Look below for the lines from the one with "Teile (702, 77)" to the one with "[Facebook] (548, 2199)", and copy exactly those lines, both ends included.

Dataset records:
......

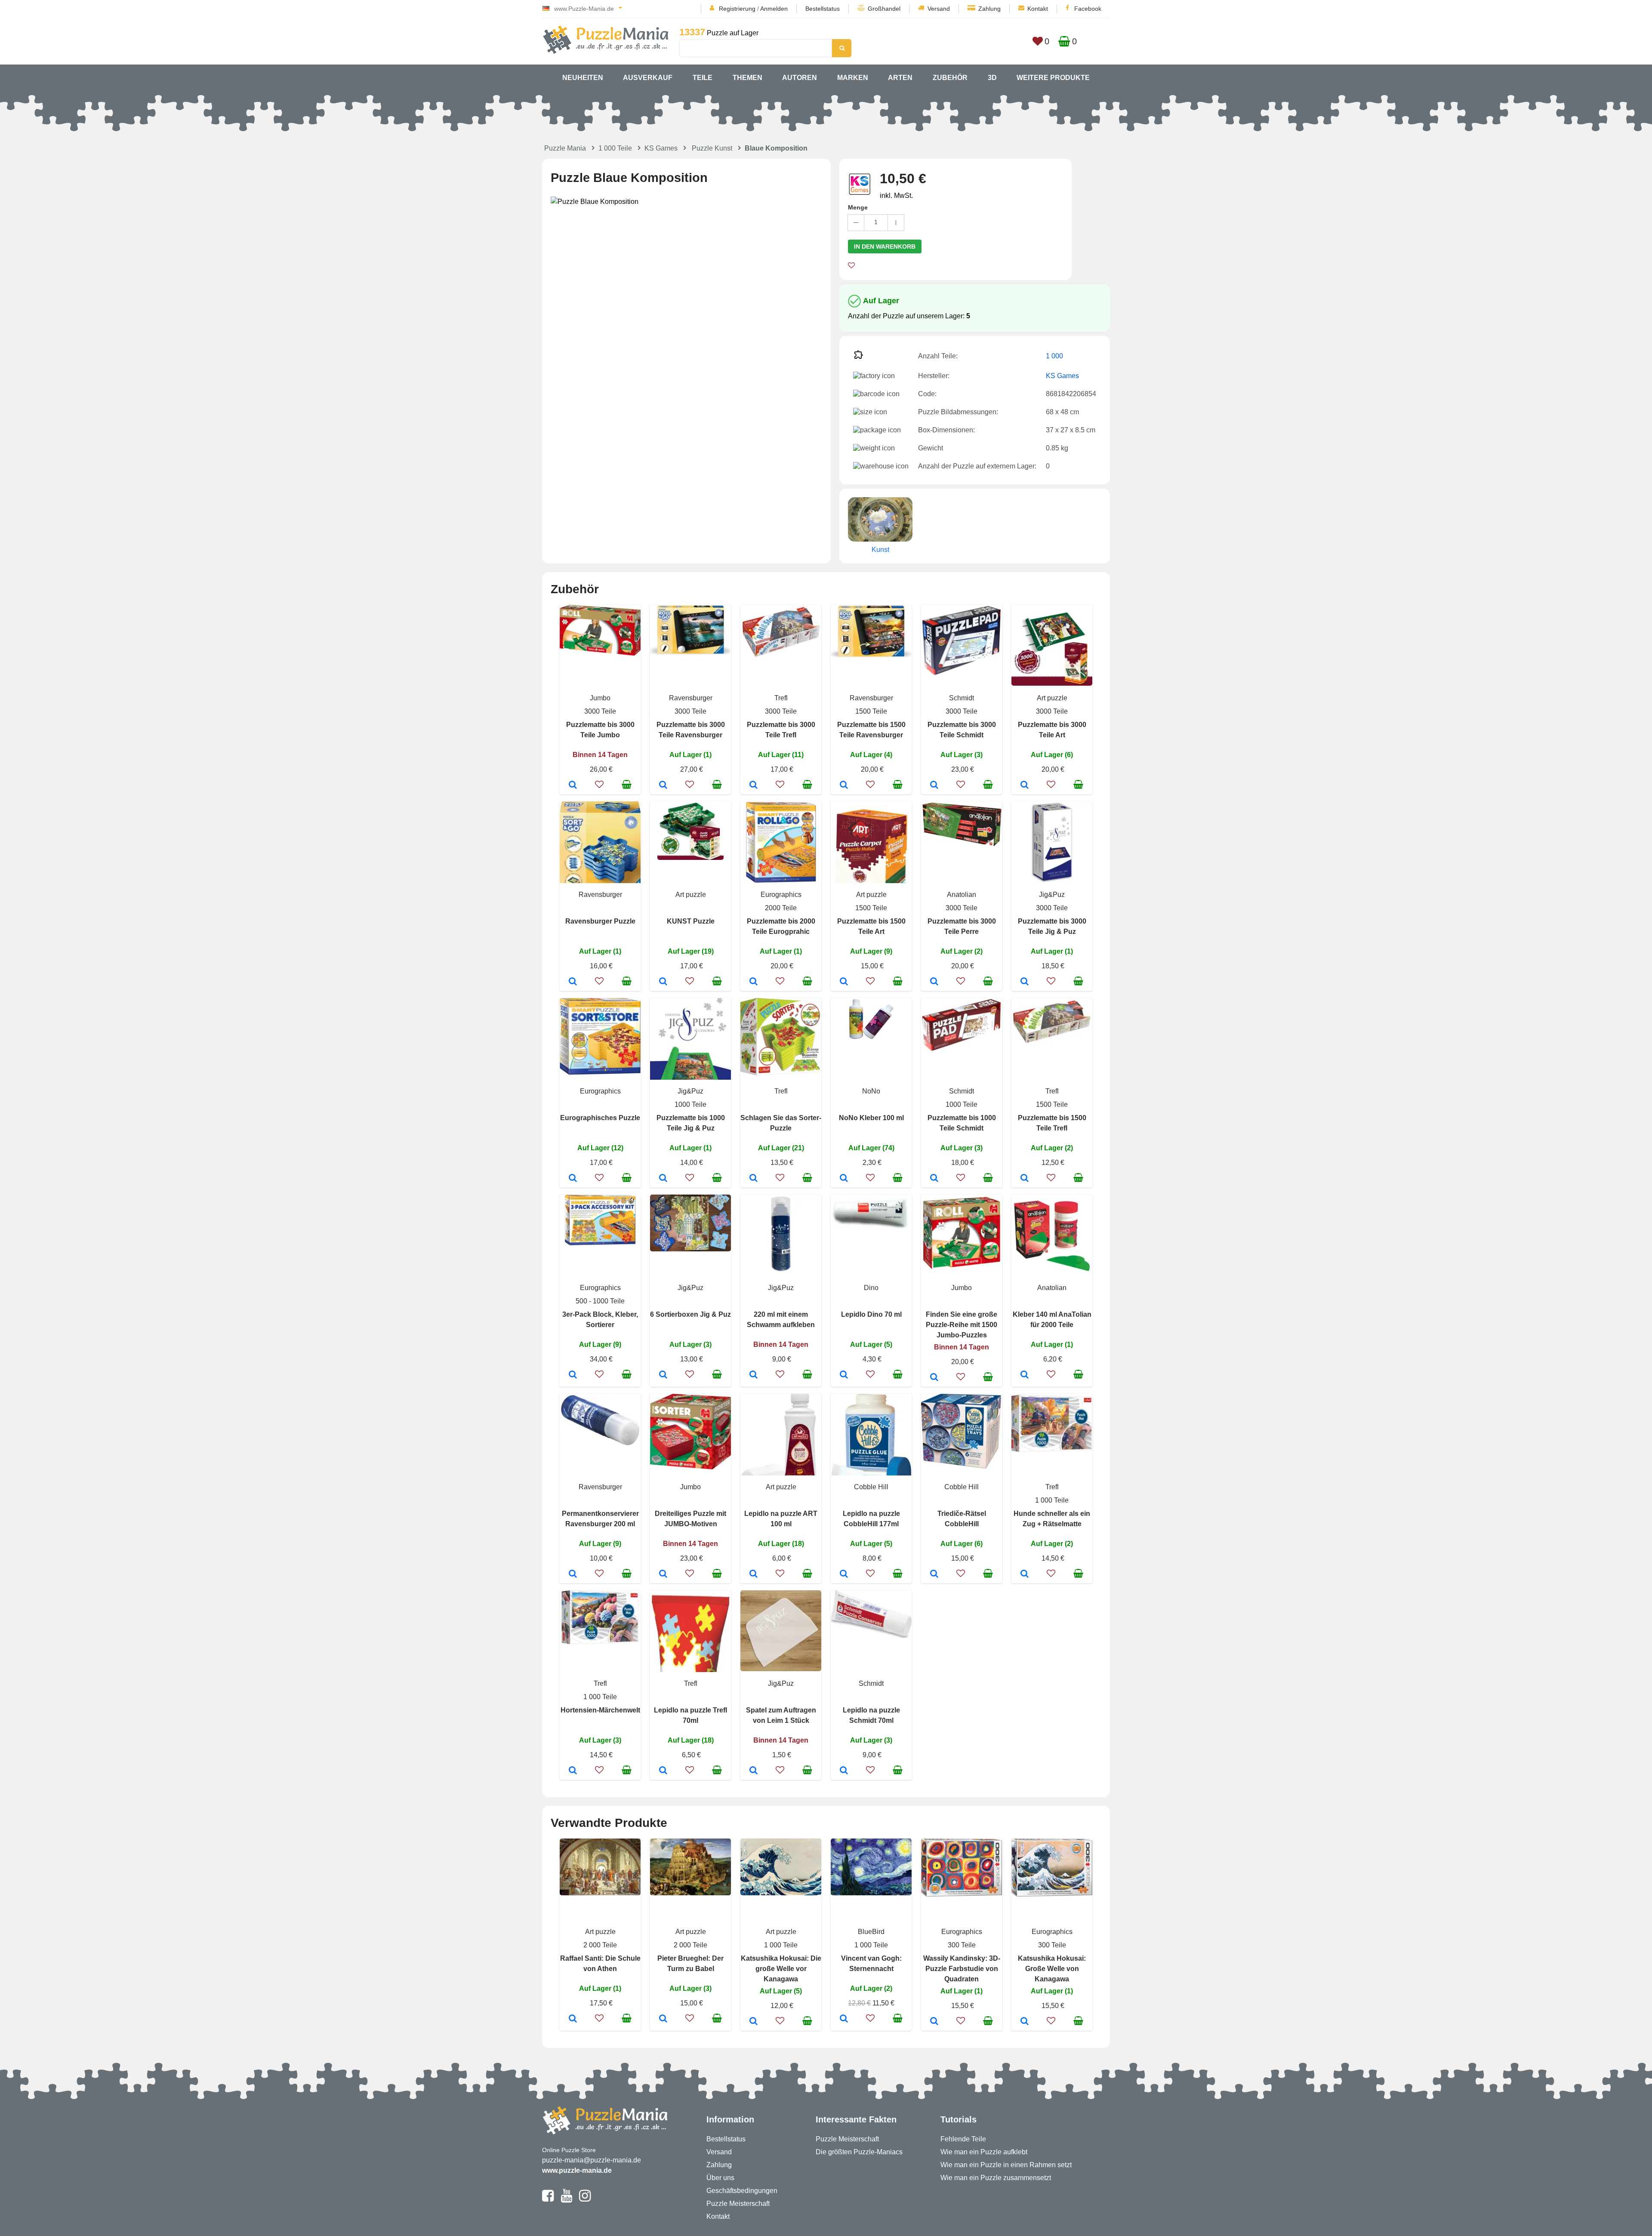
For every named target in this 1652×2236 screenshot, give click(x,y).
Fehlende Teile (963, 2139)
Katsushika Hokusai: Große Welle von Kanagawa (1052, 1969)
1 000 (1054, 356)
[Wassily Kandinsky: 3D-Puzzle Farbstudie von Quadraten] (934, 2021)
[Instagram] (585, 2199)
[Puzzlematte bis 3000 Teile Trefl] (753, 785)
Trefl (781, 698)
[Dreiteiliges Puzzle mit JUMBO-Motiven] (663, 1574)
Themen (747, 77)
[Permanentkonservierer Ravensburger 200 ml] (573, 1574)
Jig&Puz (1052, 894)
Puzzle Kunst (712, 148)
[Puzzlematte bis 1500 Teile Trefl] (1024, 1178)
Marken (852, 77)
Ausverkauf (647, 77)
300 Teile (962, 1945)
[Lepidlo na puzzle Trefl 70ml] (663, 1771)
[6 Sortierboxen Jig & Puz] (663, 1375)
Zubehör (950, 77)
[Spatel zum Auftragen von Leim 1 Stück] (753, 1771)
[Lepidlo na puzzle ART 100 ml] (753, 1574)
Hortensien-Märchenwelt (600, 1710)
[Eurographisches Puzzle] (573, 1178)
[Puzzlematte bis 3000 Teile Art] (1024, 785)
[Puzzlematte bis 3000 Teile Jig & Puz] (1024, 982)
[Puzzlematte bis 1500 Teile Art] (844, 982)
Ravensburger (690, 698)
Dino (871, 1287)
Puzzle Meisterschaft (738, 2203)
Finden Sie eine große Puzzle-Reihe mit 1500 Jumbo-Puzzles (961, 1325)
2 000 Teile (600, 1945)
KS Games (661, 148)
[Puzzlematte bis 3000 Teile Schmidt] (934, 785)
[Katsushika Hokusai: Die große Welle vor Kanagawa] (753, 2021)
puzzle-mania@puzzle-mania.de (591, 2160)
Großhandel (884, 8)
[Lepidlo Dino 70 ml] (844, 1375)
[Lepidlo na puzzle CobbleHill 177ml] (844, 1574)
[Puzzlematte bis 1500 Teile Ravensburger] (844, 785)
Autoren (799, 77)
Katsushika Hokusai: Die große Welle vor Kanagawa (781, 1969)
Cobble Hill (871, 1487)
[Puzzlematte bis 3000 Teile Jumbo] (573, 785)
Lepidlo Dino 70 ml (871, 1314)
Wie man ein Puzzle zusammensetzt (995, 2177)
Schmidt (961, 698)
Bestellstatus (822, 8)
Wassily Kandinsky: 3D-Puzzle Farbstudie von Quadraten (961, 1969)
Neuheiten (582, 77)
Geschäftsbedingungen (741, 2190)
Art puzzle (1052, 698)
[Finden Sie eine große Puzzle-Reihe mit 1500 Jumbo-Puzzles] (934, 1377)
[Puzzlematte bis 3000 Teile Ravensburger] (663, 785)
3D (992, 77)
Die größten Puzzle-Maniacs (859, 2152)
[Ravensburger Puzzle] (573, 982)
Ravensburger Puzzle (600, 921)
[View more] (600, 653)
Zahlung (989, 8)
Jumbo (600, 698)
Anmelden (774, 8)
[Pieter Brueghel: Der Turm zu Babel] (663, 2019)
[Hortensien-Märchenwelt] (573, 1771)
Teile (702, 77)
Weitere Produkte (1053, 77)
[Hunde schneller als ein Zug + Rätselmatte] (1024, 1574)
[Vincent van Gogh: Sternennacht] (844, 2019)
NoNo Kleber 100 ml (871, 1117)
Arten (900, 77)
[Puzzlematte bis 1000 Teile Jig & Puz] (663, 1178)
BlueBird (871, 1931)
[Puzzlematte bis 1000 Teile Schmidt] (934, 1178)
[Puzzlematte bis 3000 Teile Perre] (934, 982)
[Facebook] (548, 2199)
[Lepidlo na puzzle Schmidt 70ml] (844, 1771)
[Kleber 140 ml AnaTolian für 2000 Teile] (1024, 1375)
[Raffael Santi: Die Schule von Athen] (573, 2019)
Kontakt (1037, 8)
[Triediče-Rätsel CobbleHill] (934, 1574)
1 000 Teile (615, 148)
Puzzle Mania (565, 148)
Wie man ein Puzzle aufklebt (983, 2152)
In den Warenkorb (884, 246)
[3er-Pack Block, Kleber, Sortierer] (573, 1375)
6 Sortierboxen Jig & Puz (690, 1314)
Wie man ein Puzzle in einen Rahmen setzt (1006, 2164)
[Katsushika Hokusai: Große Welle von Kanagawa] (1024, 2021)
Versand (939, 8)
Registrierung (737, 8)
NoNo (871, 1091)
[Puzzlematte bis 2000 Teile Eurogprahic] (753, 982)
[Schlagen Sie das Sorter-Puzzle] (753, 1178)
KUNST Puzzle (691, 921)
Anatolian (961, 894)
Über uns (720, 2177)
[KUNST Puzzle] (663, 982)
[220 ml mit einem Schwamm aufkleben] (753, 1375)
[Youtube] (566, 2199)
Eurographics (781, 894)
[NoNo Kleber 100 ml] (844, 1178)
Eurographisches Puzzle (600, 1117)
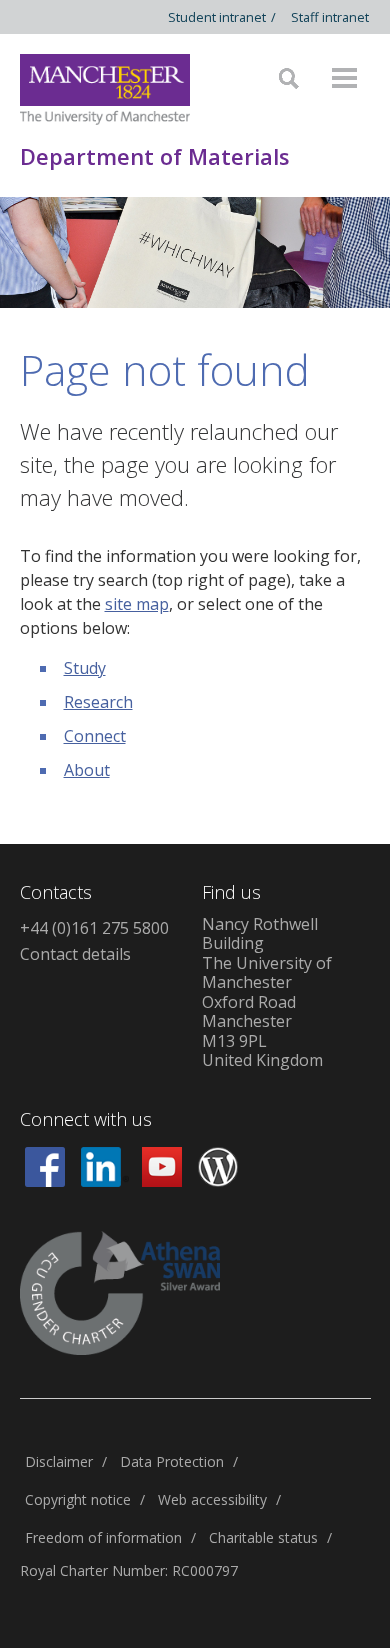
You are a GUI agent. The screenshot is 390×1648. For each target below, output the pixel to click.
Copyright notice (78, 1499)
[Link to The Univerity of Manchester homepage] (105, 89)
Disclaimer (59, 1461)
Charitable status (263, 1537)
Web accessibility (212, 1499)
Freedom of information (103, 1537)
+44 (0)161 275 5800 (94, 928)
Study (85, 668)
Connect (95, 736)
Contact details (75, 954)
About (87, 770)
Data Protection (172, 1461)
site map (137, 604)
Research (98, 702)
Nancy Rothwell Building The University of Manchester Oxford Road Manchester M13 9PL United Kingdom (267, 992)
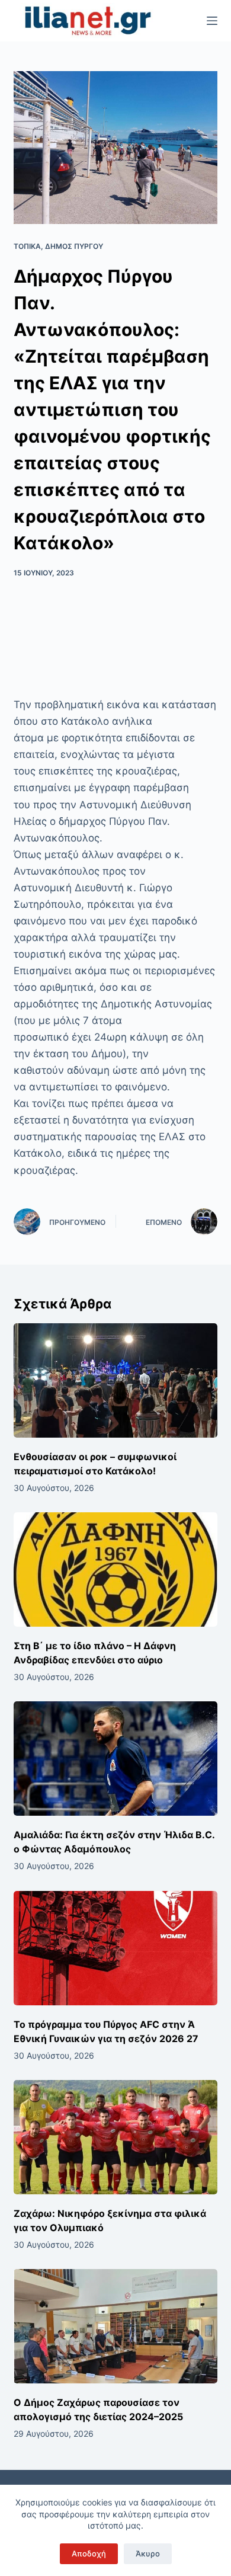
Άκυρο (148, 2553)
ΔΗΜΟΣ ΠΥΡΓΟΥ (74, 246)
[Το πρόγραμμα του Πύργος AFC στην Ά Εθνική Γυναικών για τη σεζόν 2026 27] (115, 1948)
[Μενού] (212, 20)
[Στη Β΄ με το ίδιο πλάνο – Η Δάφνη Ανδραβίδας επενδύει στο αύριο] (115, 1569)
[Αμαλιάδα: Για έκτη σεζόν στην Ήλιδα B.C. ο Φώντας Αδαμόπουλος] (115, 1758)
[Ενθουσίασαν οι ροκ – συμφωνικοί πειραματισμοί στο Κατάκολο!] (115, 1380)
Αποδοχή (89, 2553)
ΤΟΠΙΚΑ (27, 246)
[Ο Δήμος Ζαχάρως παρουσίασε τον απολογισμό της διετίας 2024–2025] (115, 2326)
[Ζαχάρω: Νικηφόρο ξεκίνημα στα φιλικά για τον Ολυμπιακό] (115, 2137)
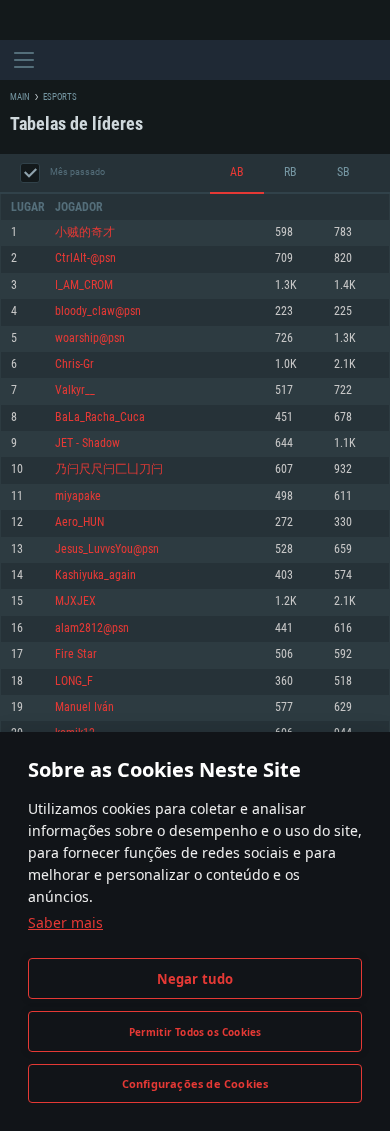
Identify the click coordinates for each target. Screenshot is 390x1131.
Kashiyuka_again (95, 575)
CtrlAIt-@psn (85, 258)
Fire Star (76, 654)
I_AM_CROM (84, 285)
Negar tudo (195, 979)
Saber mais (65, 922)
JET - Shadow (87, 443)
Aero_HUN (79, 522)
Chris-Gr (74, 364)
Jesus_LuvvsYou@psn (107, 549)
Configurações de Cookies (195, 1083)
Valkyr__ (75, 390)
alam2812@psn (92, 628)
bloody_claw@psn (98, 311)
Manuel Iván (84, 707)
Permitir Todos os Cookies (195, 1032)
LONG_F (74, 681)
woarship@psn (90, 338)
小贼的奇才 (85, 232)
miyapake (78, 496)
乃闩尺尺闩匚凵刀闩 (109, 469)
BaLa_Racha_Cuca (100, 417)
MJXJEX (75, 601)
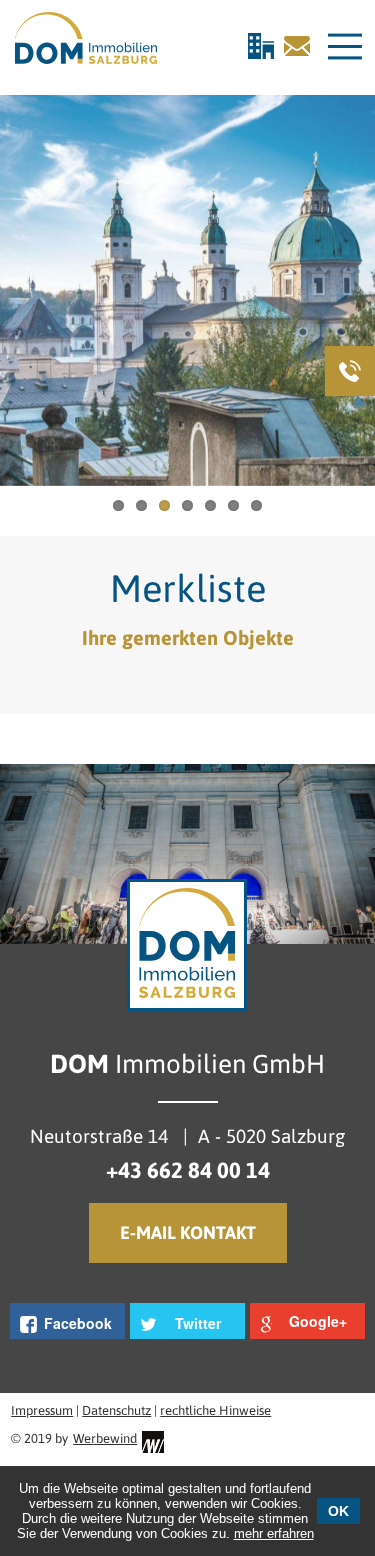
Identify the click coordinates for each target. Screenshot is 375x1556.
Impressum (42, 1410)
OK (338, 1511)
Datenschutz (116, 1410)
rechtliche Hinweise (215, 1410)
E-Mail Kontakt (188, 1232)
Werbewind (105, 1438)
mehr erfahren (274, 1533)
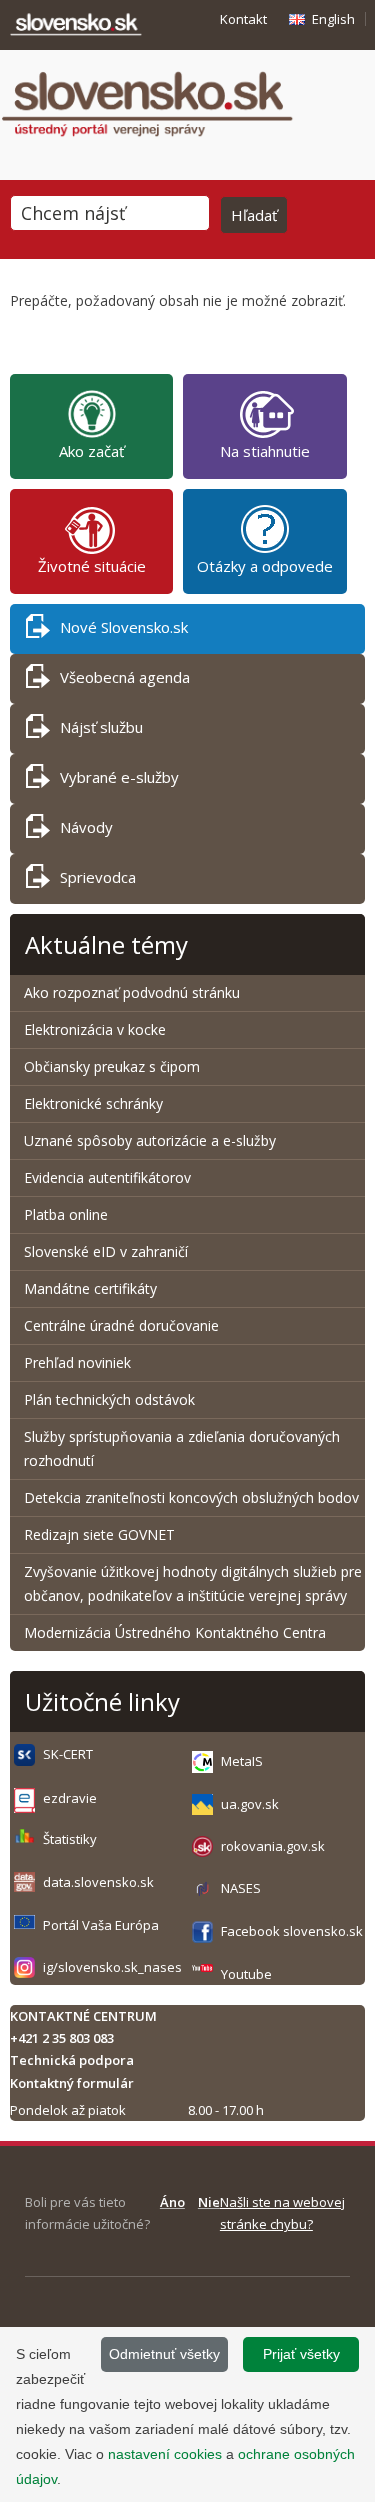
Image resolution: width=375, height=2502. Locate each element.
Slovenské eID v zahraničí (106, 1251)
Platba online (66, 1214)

......

• Result of the exercise:
Teile (702, 77)
Weitere Produkte (1053, 77)
[Hunde schneller als ein Zug + Rätselmatte] (1024, 1574)
[Vincent van Gogh: Sternennacht] (844, 2019)
NoNo Kleber 100 ml (871, 1117)
Arten (900, 77)
[Puzzlematte bis 1000 Teile Jig & Puz] (663, 1178)
BlueBird (871, 1931)
[Puzzlematte bis 1000 Teile Schmidt] (934, 1178)
[Puzzlematte bis 3000 Teile Perre] (934, 982)
[Facebook] (548, 2199)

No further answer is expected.